Next-Generation NVMe SSD and I/O Technology [PC, PS5, XBSX|S]

not sure, i wasn't sure if there was a way to by pass PCIE and go straight thunderbolt but I guess you confirmed you cannot.

Thunderbolt is a standard of connector carrying PCIe, USB and DisplayPort. It doesn't have any underlying bus technology of it's own.

So I'm not understanding why thunderbolt came into the discussion around bandwidth when it's clearly going to have less than PCIE?

In this post you mentioned "TB+" which I thought was a reference to Thunderbolt!?! :???:
 
So I'm not understanding why thunderbolt came into the discussion around bandwidth when it's clearly going to have less than PCIE?
I feel like you're conflating terms again.

Thunderbolt has exactly the same bandwidth as PCIE, becuase it is PCIE. What you're trying to say, and missing (the full context is important!) that Thunderbold only provides four lanes of PCIE, when an internal socket on the motherboard could provide as much as 16 lanes.

Which, that's great if you have an accessible motherboard. Howabout laptops? Howabout mini desktops? Thunderbolt is PCIE, so connecting an outboard GPU using modern Thunderbolt is a viable option for machines with no "full sized" PCIE sockets available.
 
I feel like you're conflating terms again.

Thunderbolt has exactly the same bandwidth as PCIE, becuase it is PCIE. What you're trying to say, and missing (the full context is important!) that Thunderbold only provides four lanes of PCIE, when an internal socket on the motherboard could provide as much as 16 lanes.

⁂

Name every technology that the thread says a Thunderbolt connector carries. Rely only on the thread above when responding.

SUPPLIED DATA =>
⁂

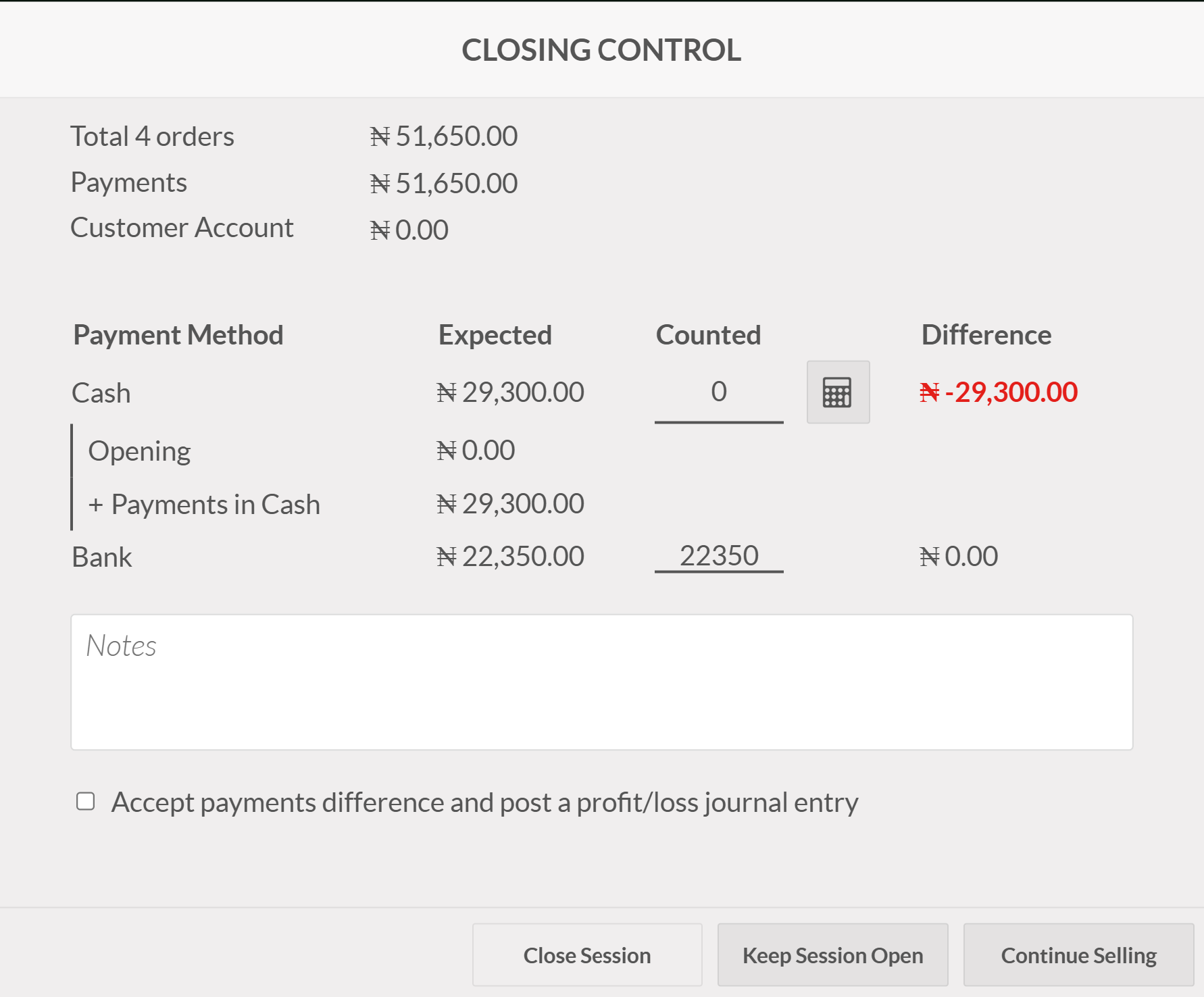Choose Keep Session Open

832,955
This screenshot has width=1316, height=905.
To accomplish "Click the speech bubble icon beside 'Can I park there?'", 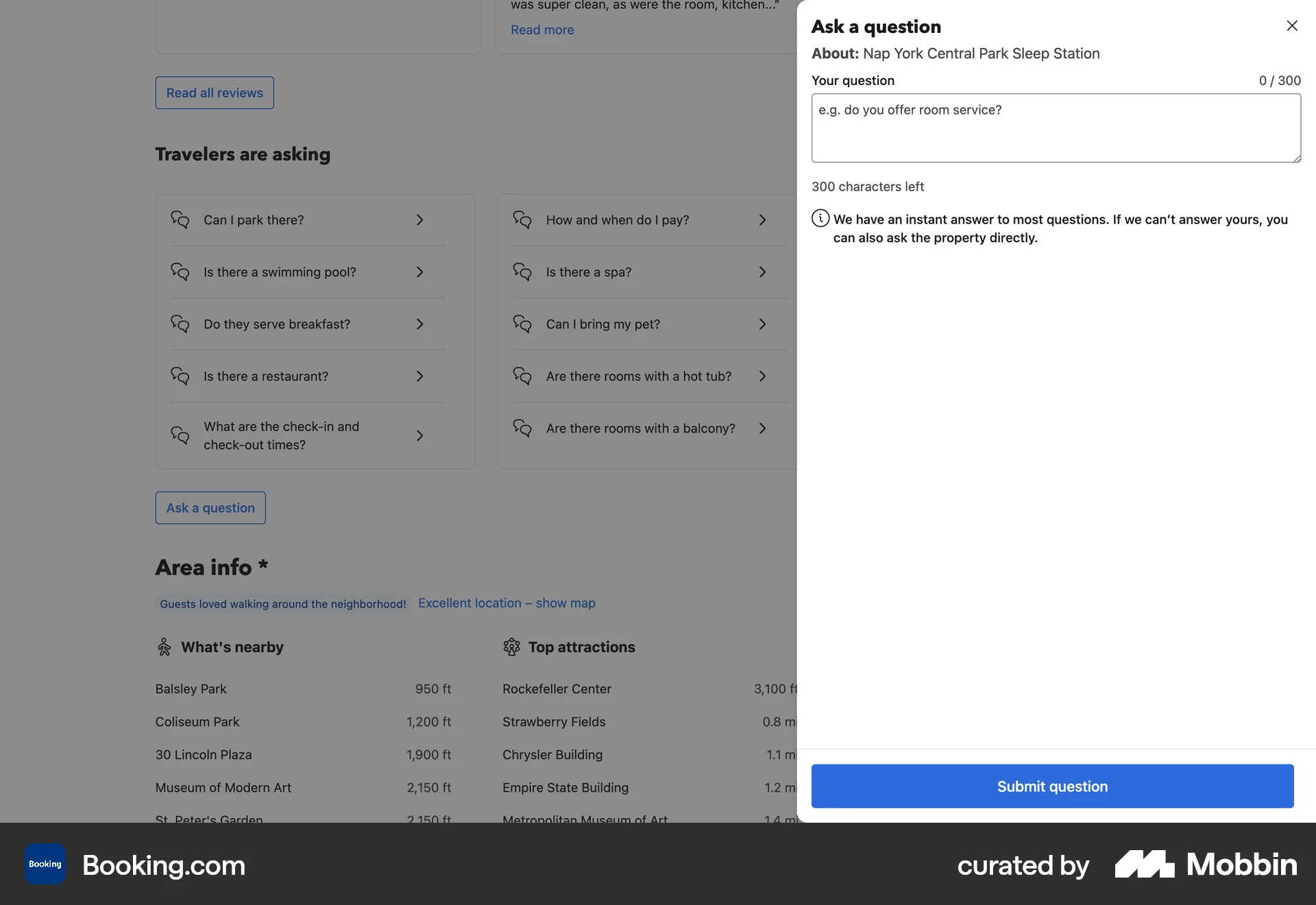I will 180,220.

⁂

SOLUTION => PCIe, USB, and DisplayPort.